--- BEGIN ---

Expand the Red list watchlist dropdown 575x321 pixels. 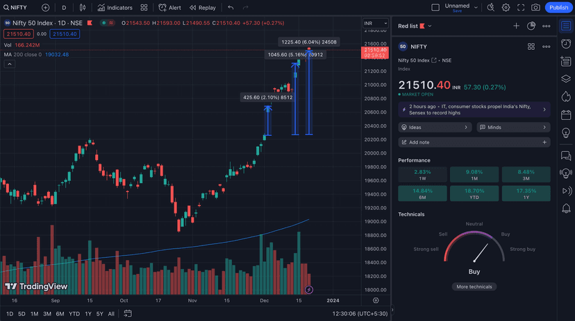click(x=430, y=26)
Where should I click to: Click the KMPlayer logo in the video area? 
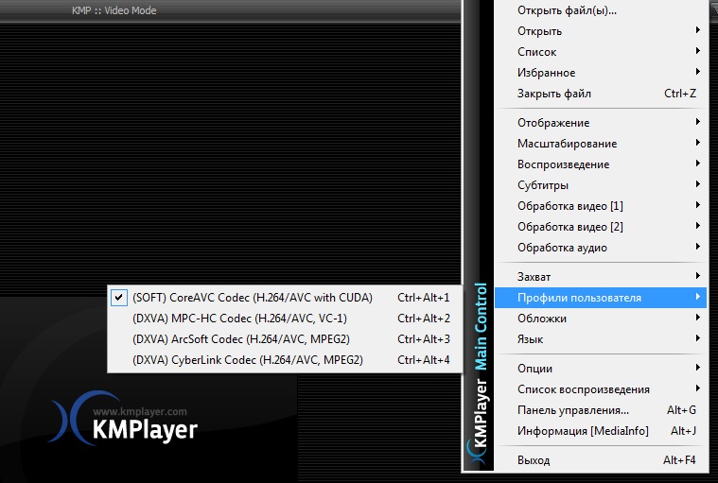(125, 423)
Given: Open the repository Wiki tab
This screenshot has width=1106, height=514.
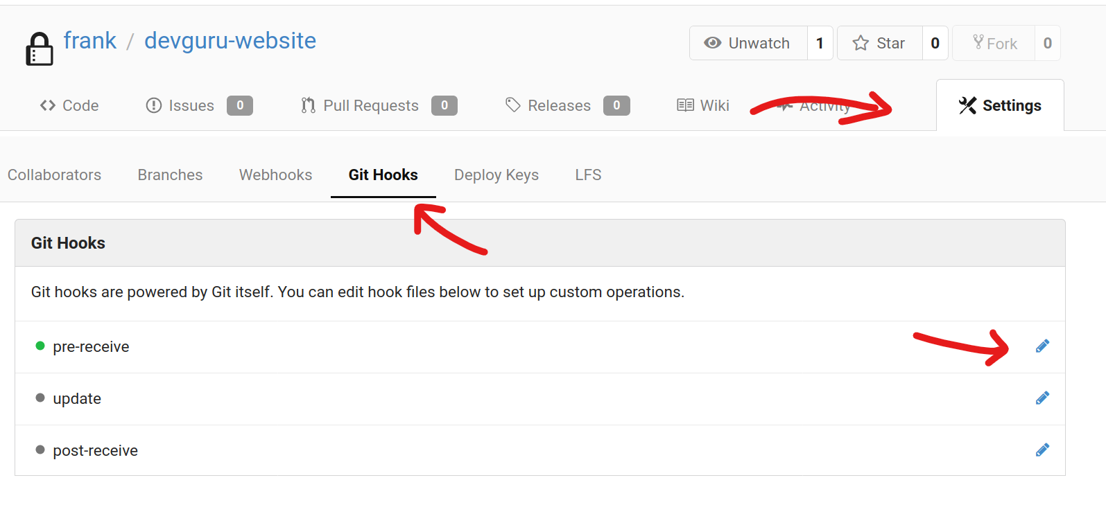Looking at the screenshot, I should 703,105.
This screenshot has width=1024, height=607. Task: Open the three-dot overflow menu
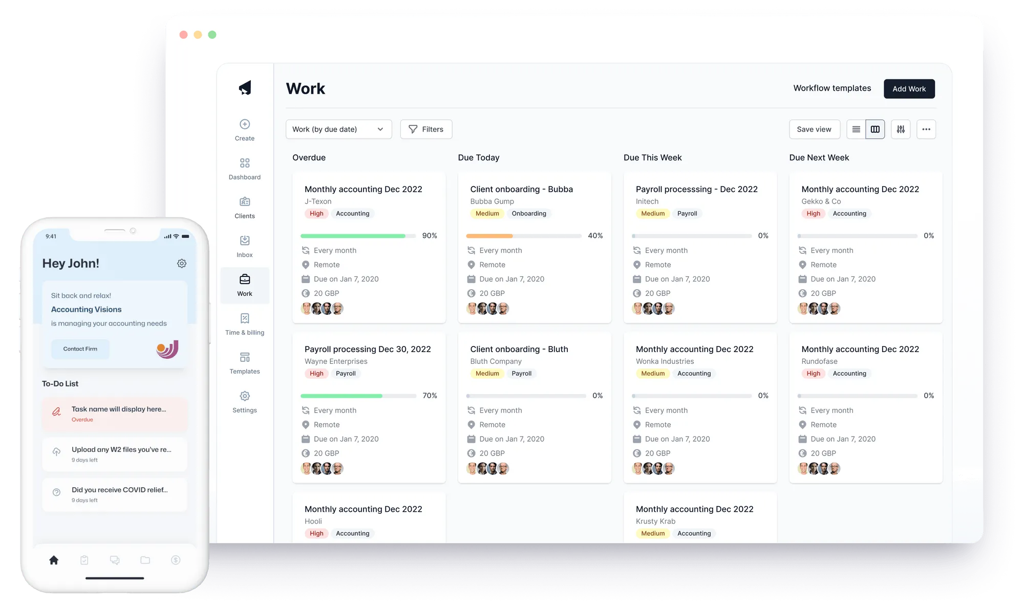tap(926, 129)
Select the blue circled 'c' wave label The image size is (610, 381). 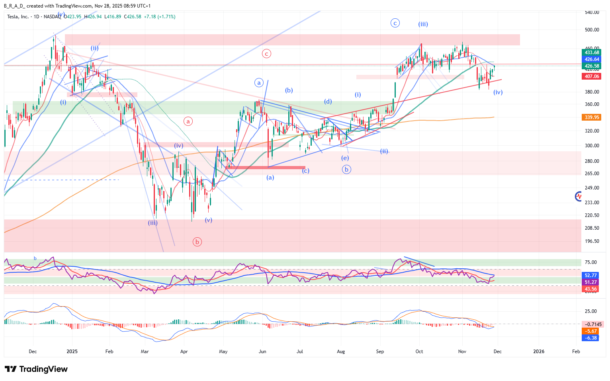tap(395, 23)
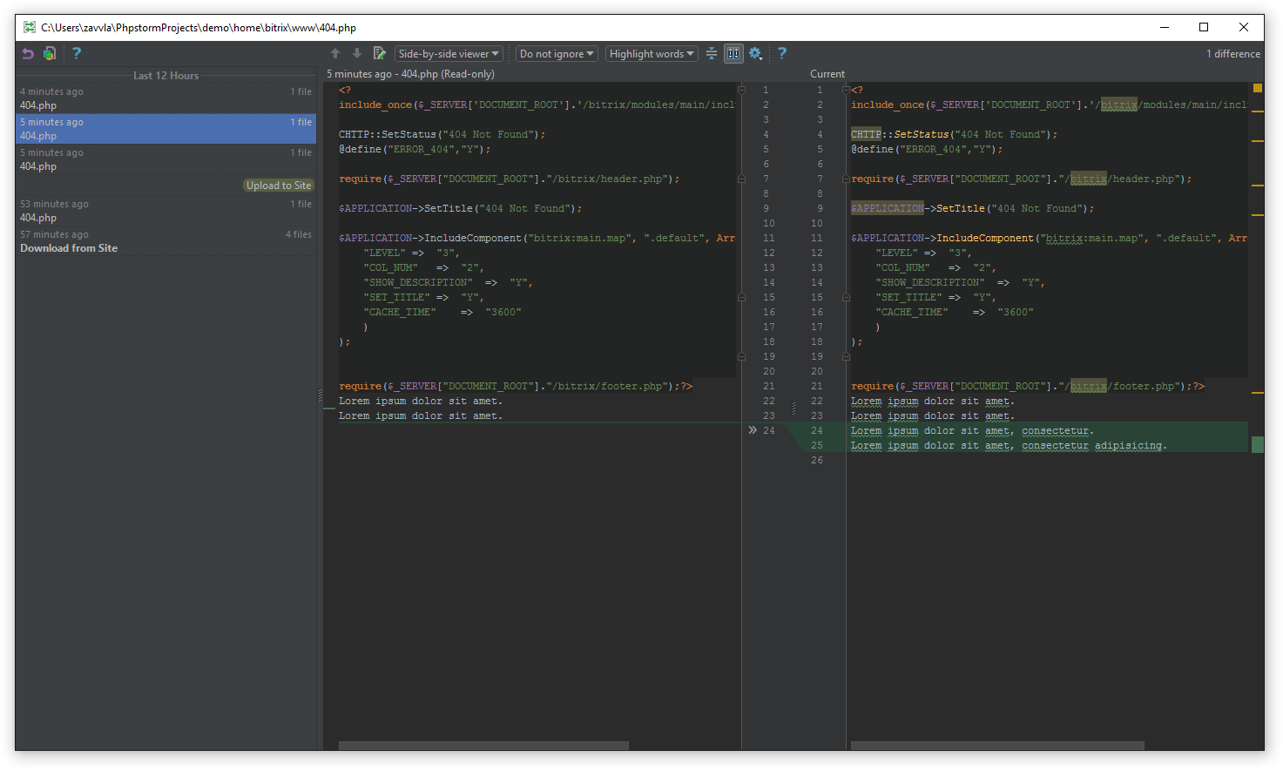Go to next difference arrow
The height and width of the screenshot is (770, 1283).
[357, 54]
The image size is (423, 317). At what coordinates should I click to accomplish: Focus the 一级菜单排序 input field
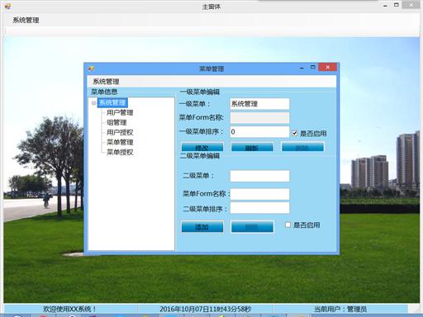[x=259, y=132]

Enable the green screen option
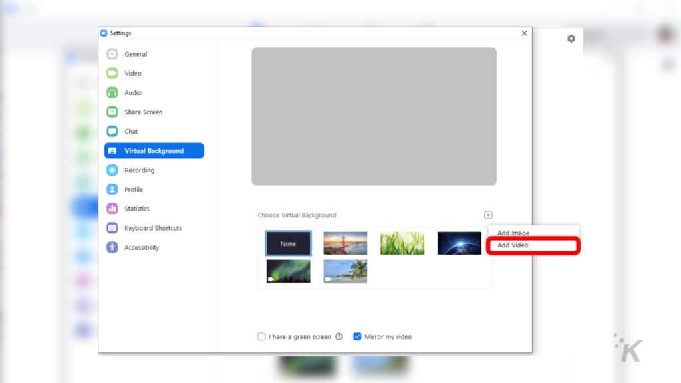[x=261, y=336]
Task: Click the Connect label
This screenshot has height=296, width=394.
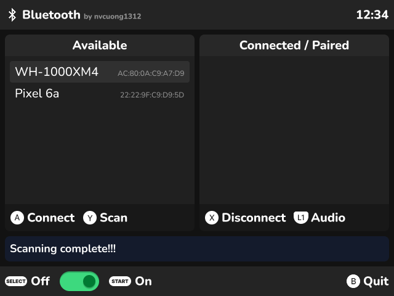Action: (51, 218)
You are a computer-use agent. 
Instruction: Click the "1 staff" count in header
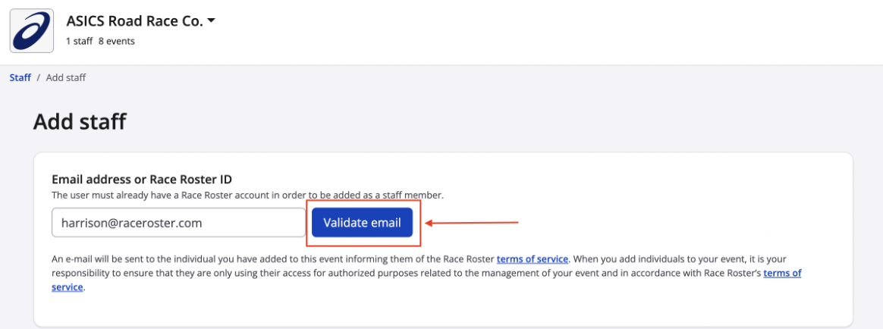(x=79, y=41)
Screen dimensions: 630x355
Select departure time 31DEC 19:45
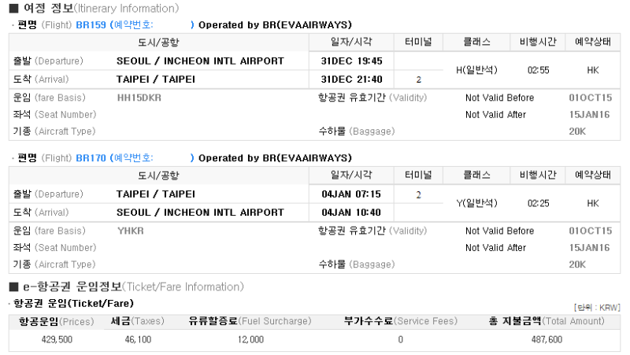[x=352, y=61]
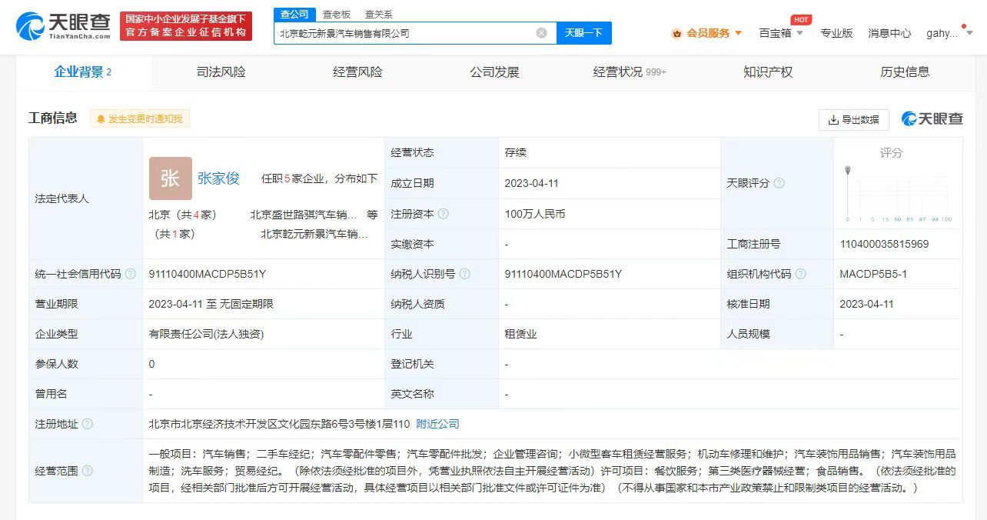Clear the search box with the X icon
987x520 pixels.
pyautogui.click(x=540, y=32)
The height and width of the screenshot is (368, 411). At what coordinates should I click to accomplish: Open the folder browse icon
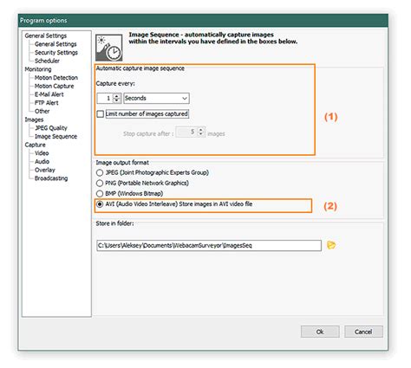pyautogui.click(x=331, y=245)
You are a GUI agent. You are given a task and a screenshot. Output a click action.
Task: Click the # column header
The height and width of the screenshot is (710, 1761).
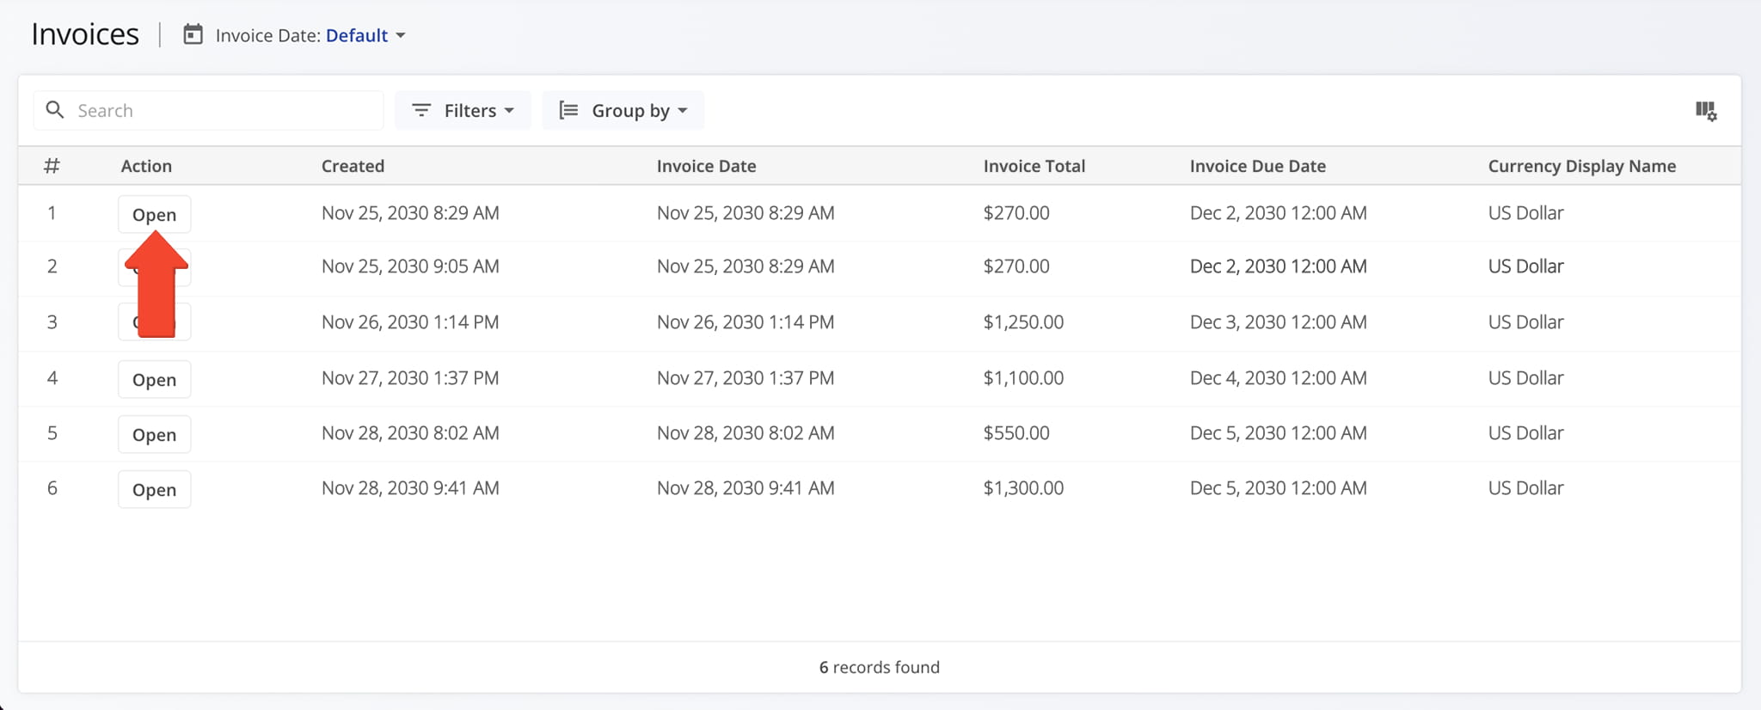coord(52,166)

--- END ---

■ WHAT TO DO
Please retype the records starting at the line that contains "The image size is (423, 317)." and ending at the line that contains "Action: (51, 218)", with both of those lines included. Leave the pictures out.

■ SOLVED EXERCISE
The image size is (423, 317). At what coordinates should I click to accomplish: Focus the 一级菜单排序 input field
[x=259, y=132]

Enable the green screen option
[x=261, y=336]
Task: Click the Connect label
This screenshot has height=296, width=394.
Action: (51, 218)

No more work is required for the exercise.